There was a day, a couple of months ago, when a very difficult decision was made concerning my Grandlove. My Heart had researched what services could be provided for her little boy by our local non-profit Hospice. Meeting with the pediatric nurse and discussing the monster, Leukodystrophy, brought out many feelings that we put aside during our day-to-day activities. To keep his days as stress-free as possible, we try to provide a positive environment, thus we don't address "what he used to do" and "what he won't be able to do" very often. It's not that we don't realize that our time with this sweet, little boy is very limited; it's just that we don't want to focus on the sadness. Our nurse listened with her heart and gave us her strength to get through that meeting.
During that initial intake meeting, his school called that he was sick. So not only was my Heart starting Hospice for her son, but she decided that school was just too much for his energy level.

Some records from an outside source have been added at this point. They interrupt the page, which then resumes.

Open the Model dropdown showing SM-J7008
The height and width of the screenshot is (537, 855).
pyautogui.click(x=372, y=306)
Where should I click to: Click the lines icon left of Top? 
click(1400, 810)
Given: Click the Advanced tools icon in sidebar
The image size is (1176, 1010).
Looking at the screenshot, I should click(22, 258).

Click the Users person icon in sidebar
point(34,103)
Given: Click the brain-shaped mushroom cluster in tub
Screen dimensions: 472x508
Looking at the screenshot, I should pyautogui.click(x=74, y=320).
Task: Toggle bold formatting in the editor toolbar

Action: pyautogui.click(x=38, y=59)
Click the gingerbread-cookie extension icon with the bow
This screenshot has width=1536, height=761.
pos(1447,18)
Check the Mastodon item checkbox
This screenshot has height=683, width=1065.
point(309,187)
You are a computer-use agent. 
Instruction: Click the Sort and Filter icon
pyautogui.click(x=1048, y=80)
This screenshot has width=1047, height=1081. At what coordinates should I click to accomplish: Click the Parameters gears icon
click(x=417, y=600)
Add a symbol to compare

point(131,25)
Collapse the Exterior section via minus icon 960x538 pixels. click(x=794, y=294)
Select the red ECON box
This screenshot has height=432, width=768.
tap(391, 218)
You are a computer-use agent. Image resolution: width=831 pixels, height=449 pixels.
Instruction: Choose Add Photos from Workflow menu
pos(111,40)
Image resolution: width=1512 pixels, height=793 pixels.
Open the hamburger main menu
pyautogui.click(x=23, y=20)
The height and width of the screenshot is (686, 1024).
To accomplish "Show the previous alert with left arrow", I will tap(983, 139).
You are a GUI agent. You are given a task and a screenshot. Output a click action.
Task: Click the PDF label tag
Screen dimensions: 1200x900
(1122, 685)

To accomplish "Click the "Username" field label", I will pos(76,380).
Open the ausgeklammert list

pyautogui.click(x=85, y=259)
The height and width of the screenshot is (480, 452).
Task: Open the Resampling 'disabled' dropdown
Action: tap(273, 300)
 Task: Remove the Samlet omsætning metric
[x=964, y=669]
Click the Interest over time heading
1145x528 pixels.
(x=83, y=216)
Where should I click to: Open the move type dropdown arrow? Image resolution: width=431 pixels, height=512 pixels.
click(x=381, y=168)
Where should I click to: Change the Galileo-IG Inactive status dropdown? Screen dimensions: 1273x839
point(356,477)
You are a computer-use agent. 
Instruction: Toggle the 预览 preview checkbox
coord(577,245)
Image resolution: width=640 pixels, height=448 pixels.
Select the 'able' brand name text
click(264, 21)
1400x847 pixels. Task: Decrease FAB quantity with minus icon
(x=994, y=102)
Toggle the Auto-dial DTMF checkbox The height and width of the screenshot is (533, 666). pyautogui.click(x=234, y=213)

We finished the meeting with the wonderful nurse and then picked up our little guy from the school. Grieving happened in the day; grief for not being able to have the "normal" experience of school and grief for the fact that Hospice was necessary in his little life. That hit me very hard and I didn't know how I would handle Hospice coming by to provide services to Grandlove and us.
Well, my misgivings were very quickly dissolved when the first visit occurred. In the door two wonderful souls came wrapped in the bodies of two nurses that would provide relief to this tired family. Medication has always been a major "headache" for us because of the complexity of the prescriptions. No more would we have to stand in the lines, wait for the compounding, keep track of the interactions or any other unlimited stressors we have endured. Hospice nurses call in the prescriptions and the pharmacy delivers the medicine to the front door. Sounds like a minor thing, but anything that could take a burden away from us was a welcomed relief.
Relief from the craziness of local pharmacies that don't "get" what is needed for our little guy, is a very appreciated gift from Hospice.
We discussed all of our medical decisions with the Hospice workers (nurses, doctor and social workers) to make sure that the preventative procedures we wanted, could be done. What a relief to know that things like flu shots, physical therapy, speech therapy, occupational therapy and botox injections could be administered, because we are all in the fight for quality life for our little one. Amazingly, when the Grandlove gets hit hard by respiratory situations, the nurse comes out, no matter what time they are called. No more ER visits; no more exposure to everything in hospital waiting rooms; no more having to "teach" medical personnel about Leukodystrophy; and no more questioning the care that was given at the ER.
Freedom from worry, is a wonderful gift that we have received from Hospice.
During the visits from the nurses, volunteers, social worker, and doctor we find that these people are focused on the whole family's needs. We laugh much more than we cry, because of Hospice. They are here for us for anything that we need to make the Grandlove's life richer, more comfortable and as pain-free as possible. I don't know about all Hospice situations, but I tell you Hospice of South Texas workers have taken so much stress from our lives. No they can't cure our sweet boy, but they can do so many wonderful things in our lives. If they could take our heartache away, I know they would, but since that is impossible, then they have joined us on our journey.
Hospice has joined with us and we will never be alone, no matter how scary this whole process can get. Our Angels, our Hospice workers wrap up our breaking hearts with their wings and let us know that they are with us.